**Set problem:**
Extend the forum post about the Postgres JSON filtering function, starting right after its final line.

**Provided passage:**
After reading Postgres manual and many posts here, I wrote this function tacking in mind all I found regarding security. It works great and does everything I looked for.
takes a json, each key has an array [visible, filter, arg1, optional arg2]
SELECT public.goods__list_json2('{"name": [true, 7, "Ad%"], "category": [true], "stock": [false, 4, 0]}', 20, 0);
returns a json array with requested data.
[{"name": "Adventures of TRON", "category": "Atari 2600"}, {"name": "Adventure", "category": "Atari 2600"}]
My question is, how could I really be sure that when I create the query using user input arguments, passing them as %L with format is injection safe?
By my db design, all is done through functions, running most of them as security definer only allowing certain roles to execute them.
Being secure, my intention is to convert old functions to this dynamic logic and save myself to write a lot of lines of code creating new or specific queries.
I would really appreciate a experienced Postgres developer could give me an advice on this.
I'm using Postgres 13.
CREATE FUNCTION public.goods__list_json (IN option__j jsonb, IN limit__i integer, IN offset__i integer)
RETURNS jsonb
LANGUAGE plpgsql
VOLATILE
STRICT
SECURITY DEFINER
COST 1
AS $$
DECLARE
table__v varchar := 'public.goods_full';
column__v varchar[] := ARRAY['id', 'id__category', 'category', 'name', 'barcode', 'price', 'stock', 'sale', 'purchase'];
filter__v varchar[] := ARRAY['<', '>', '<=', '>=', '=', '<>', 'LIKE', 'NOT LIKE', 'ILIKE', 'NOT ILIKE', 'BETWEEN', 'NOT BETWEEN'];
select__v varchar[];
where__v varchar[];
sql__v varchar;
key__v varchar;
format__v varchar;
temp__v varchar;
temp__i integer;
betw__v varchar;
result__j jsonb;
BEGIN
FOR key__v IN SELECT jsonb_object_keys(option__j) LOOP
IF key__v = ANY(column__v) THEN
IF (option__j->key__v->0)::bool THEN
select__v := array_append(select__v, key__v);
END IF;
temp__i := (option__j->key__v->1)::int;
IF temp__i > 0 AND temp__i <= array_length(filter__v, 1) THEN
temp__v := (option__j->key__v->>2)::varchar;
IF temp__i >= 11 THEN
betw__v := (option__j->key__v->>3)::varchar;
format__v := format('%I %s %L AND %L', key__v, filter__v[temp__i], temp__v, betw__v);
ELSE
format__v := format('%I %s %L', key__v, filter__v[temp__i], temp__v);
END IF;
where__v := array_append(where__v, format__v);
END IF;
END IF;
END LOOP;
sql__v := 'SELECT jsonb_agg(t) FROM (SELECT '
|| array_to_string(select__v, ', ')

**Supplied material:**
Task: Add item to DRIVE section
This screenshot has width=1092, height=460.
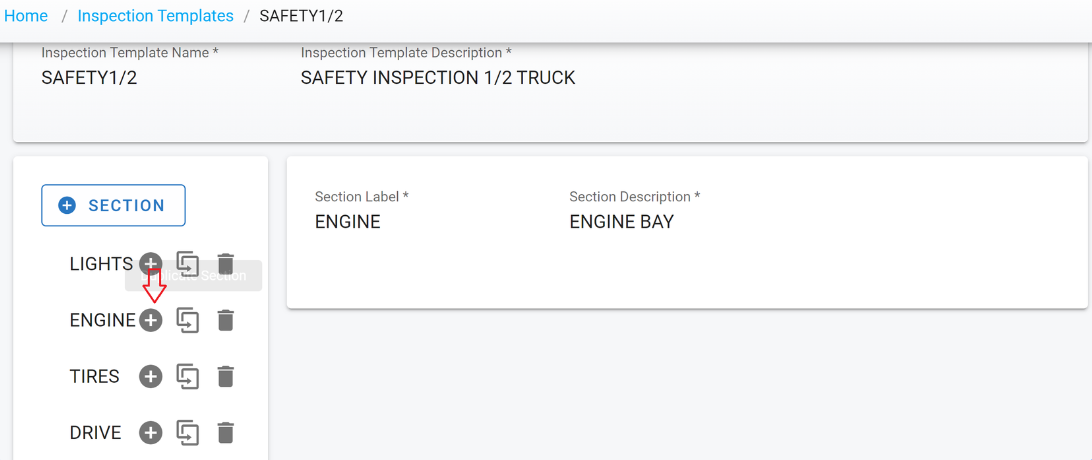Action: [x=150, y=433]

**Exercise output:**
|| format(' FROM %s WHERE ', table__v)
|| array_to_string(where__v, ' AND ')
|| format(' OFFSET %L LIMIT %L', offset__i, limit__i)
|| ') t';
RAISE NOTICE 'SQL: %', sql__v;
EXECUTE sql__v INTO result__j;
RETURN result__j;
END;
$$;
A word of warning: this style with dynamic SQL in SECURITY DEFINER functions can be elegant and convenient. But don't overuse it. Do not nest multiple levels of functions this way:
The style is much more error prone than plain SQL.
The context switch with SECURITY DEFINER has a price tag.
Dynamic SQL with EXECUTE cannot save and reuse query plans.
No "function inlining".
And I'd rather not use it for big queries on big tables at all. The added sophistication can be a performance barrier. Like: parallelism is disabled for query plans this way.
That said, your function looks good, I see no way for SQL injection. format() is proven good to concatenate and quote values and identifiers for dynamic SQL. On the contrary, you might remove some redundancy to make it cheaper.
Function parameters offset__i and limit__i are integer. SQL injection is impossible through integer numbers, there is really no need to quote them (even though SQL allows quoted string constants for LIMIT and OFFSET). So just:
format(' OFFSET %s LIMIT %s', offset__i, limit__i)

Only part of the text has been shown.